◆ **The data**
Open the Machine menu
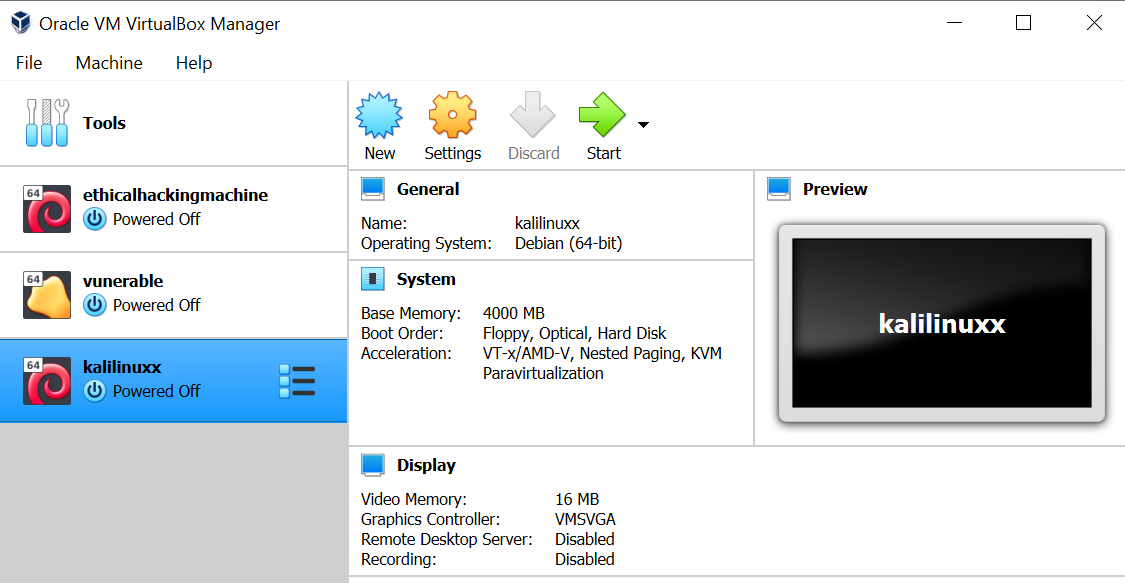The height and width of the screenshot is (583, 1125). tap(109, 63)
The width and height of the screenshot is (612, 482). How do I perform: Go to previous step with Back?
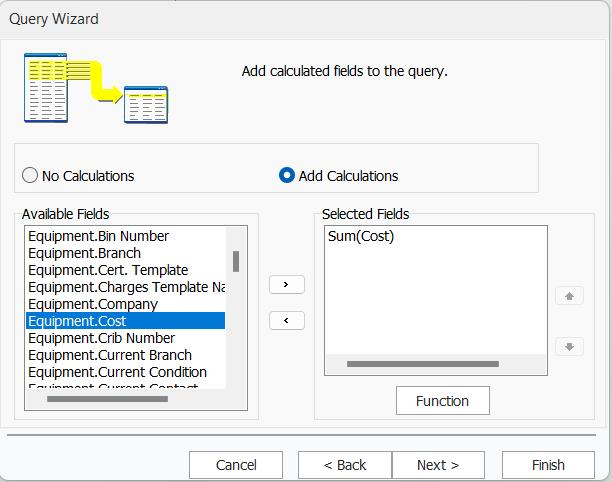pos(345,465)
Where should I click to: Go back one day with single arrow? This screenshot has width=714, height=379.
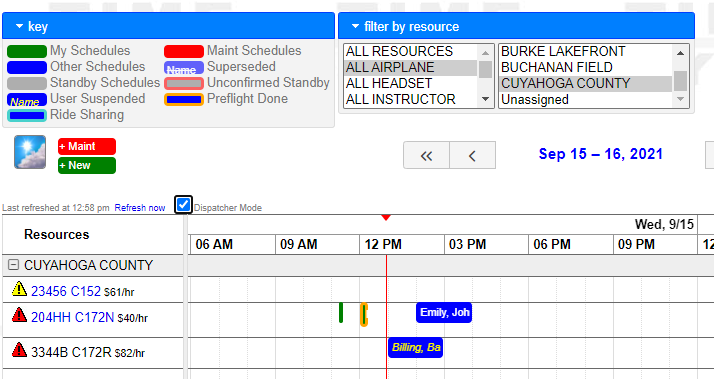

◆ **Task directions**
An exact copy of the entries, minus the pictures, is what's needed here.

◆ **Response to the task**
Open the Machine menu
The height and width of the screenshot is (583, 1125). tap(109, 63)
The width and height of the screenshot is (612, 482). How do I perform: Go to previous step with Back?
pos(345,465)
Where should I click to: Go back one day with single arrow? This screenshot has width=714, height=379.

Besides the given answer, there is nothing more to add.